You are not explaining crap.

Japan is facing the same problems we are. An aging population on a fixed income, jobs gone to china, wage stagnation, and your answer is inflation?

How is inflation going to bring jobs back to japan, or the US?
 
How is that going to help an aging population on a fixed income?

How is higher than normal inflation going to help the average worker whos wages have stagnated?

They're the collateral damage. Only thing he cares about is getting people to spend money on something, anything no matter how pointless, trivial, or ultimately counterproductive to the purchaser. Whatever transient plastic disposal crap it may be is beside the point, it's all about ensuring that overcapacity never gets closed down. He'd put in place the "Buy-N-Large" consumer model from Wall-E if he could.
 
They're the collateral damage. Only thing he cares about is getting people to spend money on something, anything no matter how pointless, trivial, or ultimately counterproductive to the purchaser. Whatever transient plastic disposal crap it may be is beside the point, it's all about ensuring that overcapacity never gets closed down. He'd put in place the "Buy-N-Large" consumer model from Wall-E if he could.

Another straw man. Please stop.
 
Another straw man. Please stop.

He is right, and you are wrong.

Japan is facing economic disaster, just like we are. Think it is going to get better? I seriously doubt it.

Japan has an aging baby boomer population, just like we do.

Japan has sent its jobs to China, just like we did.

For some reason you think the answer is to print money out of thin air to enrich a certain demographic?

Inflation at this point would be devastating.
 
Another straw man.

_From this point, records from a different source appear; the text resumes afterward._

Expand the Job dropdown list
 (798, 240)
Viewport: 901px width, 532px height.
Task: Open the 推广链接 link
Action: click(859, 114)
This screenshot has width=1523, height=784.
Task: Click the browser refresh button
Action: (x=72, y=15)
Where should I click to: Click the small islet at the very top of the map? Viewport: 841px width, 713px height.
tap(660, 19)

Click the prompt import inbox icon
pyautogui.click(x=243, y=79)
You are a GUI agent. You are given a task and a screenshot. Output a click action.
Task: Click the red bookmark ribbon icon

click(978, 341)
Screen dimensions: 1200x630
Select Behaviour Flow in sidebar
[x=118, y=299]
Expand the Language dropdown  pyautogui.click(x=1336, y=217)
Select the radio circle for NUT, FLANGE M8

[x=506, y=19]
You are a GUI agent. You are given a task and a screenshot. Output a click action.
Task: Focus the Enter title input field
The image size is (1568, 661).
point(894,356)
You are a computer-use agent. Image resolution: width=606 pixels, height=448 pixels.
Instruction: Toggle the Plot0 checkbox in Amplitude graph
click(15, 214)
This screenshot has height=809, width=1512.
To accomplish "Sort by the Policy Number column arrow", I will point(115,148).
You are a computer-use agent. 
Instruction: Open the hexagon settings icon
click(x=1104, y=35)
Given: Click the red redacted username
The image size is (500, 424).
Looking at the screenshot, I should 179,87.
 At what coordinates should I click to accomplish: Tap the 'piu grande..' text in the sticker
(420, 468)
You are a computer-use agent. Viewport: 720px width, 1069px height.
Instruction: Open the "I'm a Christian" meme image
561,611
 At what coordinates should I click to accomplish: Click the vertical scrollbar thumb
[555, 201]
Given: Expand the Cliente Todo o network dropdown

Please stop.

Don't have to. Japan will likely take your advice and have another few lost decades. I don't really give a shit about them and your advice is being rightfully ignored in the U.S. so who cares what you think? Quantitative Easing, huge deficit spending, and all the other idiotic things you support are in the rear view mirror now, thank goodness.
 
Don't have to. Japan will likely take your advice and have another few lost decades. I don't really give a shit about them and your advice is being rightfully ignored in the U.S. so who cares what you think? Quantitative Easing, huge deficit spending, and all the other idiotic things you support are in the rear view mirror now, thank goodness.

My advice wasn't ignored at all. The US undertook massive monetary stimulus and a greater degree of fiscal stimulus than any other developed country. Turns out we weathered the economic downturn better than pretty much any other developed country.

It seems like the appropriate thing to do would be to thank those of us who pushed those policies despite your objections. Instead you both take the improved prosperity and rage against the very things that helped bring you that prosperity.

Very strange.
 
My advice wasn't ignored at all. The US undertook massive monetary stimulus and a greater degree of fiscal stimulus than any other developed country. Turns out we weathered the economic downturn better than pretty much any other developed country.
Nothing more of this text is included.